Aggregation and porin-like channel activity of a β sheet peptide

beta sheet peptides (e.g., amyloid beta) are known to form ion channels in lipid bilayers possibly through aggregation, though the channel structure is not clear. We have recently reported that a short beta sheet peptide, (xSxG)(6), forms porin-like voltage-gated channels in lipid bilayers [Thundimadathil et al. (2005) Biochem. Biophys. Res. Commun. 330, 585-590]. To account for the porin-like activity, oligomerization of the peptide into a beta barrel-like structure was proposed. In this work, peptide aggregation in aqueous and membrane environments and a detailed study of channel properties were performed to gain insight into the mechanism of channel formation. The complex nature of the channel was revealed by kinetic analysis and the occurrence of interconverting multiple conductance states. Ion channels were inhibited by Congo red, suggesting that the peptide aggregates are the active channel species. Peptide aggregation and fibril formation in water were confirmed by electron microscopy (EM) and Congo red binding studies.

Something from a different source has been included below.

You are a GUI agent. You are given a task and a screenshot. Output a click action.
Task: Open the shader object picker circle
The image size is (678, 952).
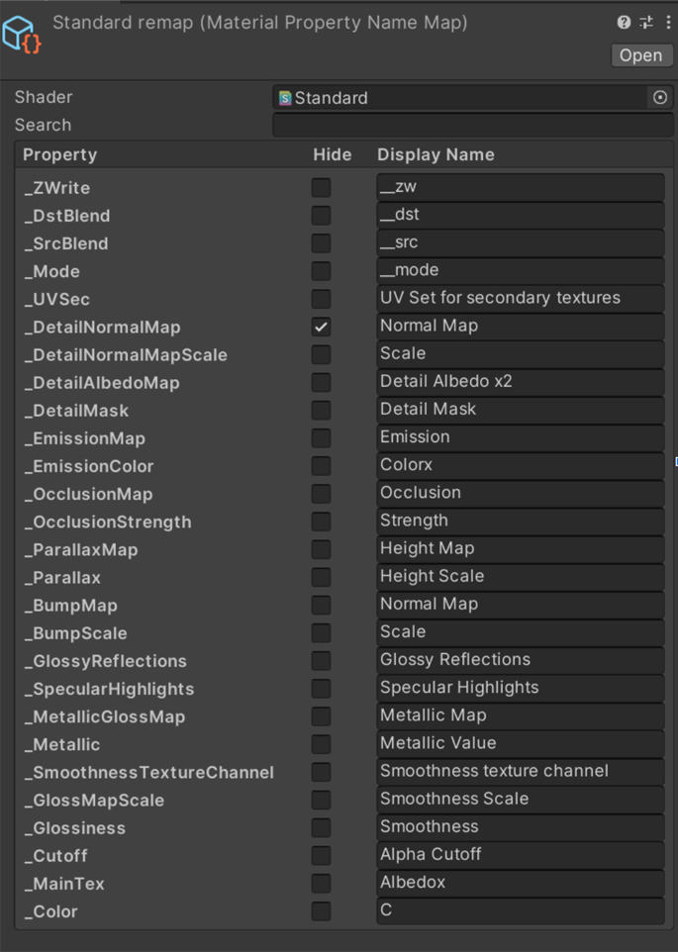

Furthermore, oligomeric structures in association with lipid bilayers were detected. Circular dichroism of peptide-incorporated liposomes and peptide-lipid binding studies using EM suggest a lipid-induced beta sheet aggregation. Gel electrophoresis of peptide-incorporated liposomes showed dimeric and multimeric structures. Taken together, this work indicates insertion of (xSxG)(6) as oligomers into the lipid bilayer, followed by rearrangement into a beta barrel-like pore structure. A large peptide pore comprising several individual beta sheets or smaller beta sheet aggregates is expected to have a complex behavior in membranes. A dyad repeat sequence and the presence of glycine, serine, and hydrophobic residues in a repeated pattern in this peptide may be providing a favorable condition for the formation of a beta barrel-like structure in lipid bilayers.